Selected extract section start

Schütz, Desiree; Ruiz-Blanco, Yasser B; Münch, Jan; Kirchhoff, Frank; Sanchez-Garcia, Elsa; Müller, Janis A.
  • Schütz D; Institute of Molecular Virology, Ulm University Medical Center, 89081 Ulm, Germany.
  • Ruiz-Blanco YB; Computational Biochemistry, Center of Medical Biotechnology, University of Duisburg-Essen, 45117 Essen, Germany.
  • Münch J; Institute of Molecular Virology, Ulm University Medical Center, 89081 Ulm, Germany.
  • Kirchhoff F; Institute of Molecular Virology, Ulm University Medical Center, 89081 Ulm, Germany.
  • Sanchez-Garcia E; Computational Biochemistry, Center of Medical Biotechnology, University of Duisburg-Essen, 45117 Essen, Germany. Electronic address: elsa.sanchez-garcia@uni-due.de.
  • Müller JA; Institute of Molecular Virology, Ulm University Medical Center, 89081 Ulm, Germany. Electronic address: janis.mueller@uni-ulm.de.
Adv Drug Deliv Rev ; 167: 47-65, 2020 12.

Selected extract section end

Change the author list from "Schütz, Desiree; Ruiz-Blanco, Yasser" up to and including "Electronic address: janis.mueller@uni-ulm.de." so that "Email" appears in place of "Electronic address" each time.

Data for review section start

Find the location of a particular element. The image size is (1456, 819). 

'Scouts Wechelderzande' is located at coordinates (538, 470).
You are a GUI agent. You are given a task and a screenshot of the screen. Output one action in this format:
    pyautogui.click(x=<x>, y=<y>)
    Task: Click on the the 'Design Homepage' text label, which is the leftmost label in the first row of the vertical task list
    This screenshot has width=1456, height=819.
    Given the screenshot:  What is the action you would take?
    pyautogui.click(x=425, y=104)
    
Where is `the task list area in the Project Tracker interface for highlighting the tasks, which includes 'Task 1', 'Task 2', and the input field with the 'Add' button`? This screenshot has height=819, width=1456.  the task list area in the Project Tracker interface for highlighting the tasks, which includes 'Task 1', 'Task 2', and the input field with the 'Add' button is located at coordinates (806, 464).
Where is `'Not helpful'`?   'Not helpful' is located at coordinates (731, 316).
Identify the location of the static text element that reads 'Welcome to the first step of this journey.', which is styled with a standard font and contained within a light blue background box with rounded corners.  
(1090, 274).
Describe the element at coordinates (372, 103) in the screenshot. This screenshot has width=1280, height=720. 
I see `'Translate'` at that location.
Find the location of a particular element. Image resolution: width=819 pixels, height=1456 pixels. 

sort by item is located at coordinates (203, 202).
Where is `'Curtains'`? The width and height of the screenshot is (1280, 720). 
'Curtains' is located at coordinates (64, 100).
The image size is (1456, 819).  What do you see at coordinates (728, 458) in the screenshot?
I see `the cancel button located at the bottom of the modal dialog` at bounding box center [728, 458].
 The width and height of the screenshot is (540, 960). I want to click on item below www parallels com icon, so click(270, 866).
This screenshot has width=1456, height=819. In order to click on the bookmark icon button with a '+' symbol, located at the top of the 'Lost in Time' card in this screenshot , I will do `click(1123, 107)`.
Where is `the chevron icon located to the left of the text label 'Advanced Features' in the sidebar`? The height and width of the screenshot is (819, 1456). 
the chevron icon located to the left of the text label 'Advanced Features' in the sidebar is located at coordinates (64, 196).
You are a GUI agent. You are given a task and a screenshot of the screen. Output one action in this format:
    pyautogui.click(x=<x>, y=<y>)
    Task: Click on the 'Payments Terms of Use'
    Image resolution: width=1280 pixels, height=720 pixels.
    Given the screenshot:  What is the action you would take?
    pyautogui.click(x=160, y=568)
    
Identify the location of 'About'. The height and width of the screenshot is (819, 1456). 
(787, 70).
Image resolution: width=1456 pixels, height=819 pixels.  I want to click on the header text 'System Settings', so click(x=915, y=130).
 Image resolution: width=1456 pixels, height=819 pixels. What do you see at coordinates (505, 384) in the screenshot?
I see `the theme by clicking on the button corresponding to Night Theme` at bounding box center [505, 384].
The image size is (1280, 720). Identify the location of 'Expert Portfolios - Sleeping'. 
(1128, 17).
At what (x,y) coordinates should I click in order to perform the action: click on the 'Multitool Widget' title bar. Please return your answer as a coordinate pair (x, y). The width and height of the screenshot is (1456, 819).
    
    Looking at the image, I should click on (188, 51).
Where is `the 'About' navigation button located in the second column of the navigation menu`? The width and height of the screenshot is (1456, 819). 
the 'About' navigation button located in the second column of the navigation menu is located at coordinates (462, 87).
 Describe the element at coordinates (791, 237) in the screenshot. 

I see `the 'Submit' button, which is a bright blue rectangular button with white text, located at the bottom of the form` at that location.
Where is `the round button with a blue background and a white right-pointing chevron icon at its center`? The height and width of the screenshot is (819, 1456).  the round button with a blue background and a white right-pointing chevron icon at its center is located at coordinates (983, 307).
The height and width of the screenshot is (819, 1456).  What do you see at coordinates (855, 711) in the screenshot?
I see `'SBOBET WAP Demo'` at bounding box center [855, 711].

Data for review section end

## Exercise output:
Schütz, Desiree; Ruiz-Blanco, Yasser B; Münch, Jan; Kirchhoff, Frank; Sanchez-Garcia, Elsa; Müller, Janis A.
  • Schütz D; Institute of Molecular Virology, Ulm University Medical Center, 89081 Ulm, Germany.
  • Ruiz-Blanco YB; Computational Biochemistry, Center of Medical Biotechnology, University of Duisburg-Essen, 45117 Essen, Germany.
  • Münch J; Institute of Molecular Virology, Ulm University Medical Center, 89081 Ulm, Germany.
  • Kirchhoff F; Institute of Molecular Virology, Ulm University Medical Center, 89081 Ulm, Germany.
  • Sanchez-Garcia E; Computational Biochemistry, Center of Medical Biotechnology, University of Duisburg-Essen, 45117 Essen, Germany. Email: elsa.sanchez-garcia@uni-due.de.
  • Müller JA; Institute of Molecular Virology, Ulm University Medical Center, 89081 Ulm, Germany. Email: janis.mueller@uni-ulm.de.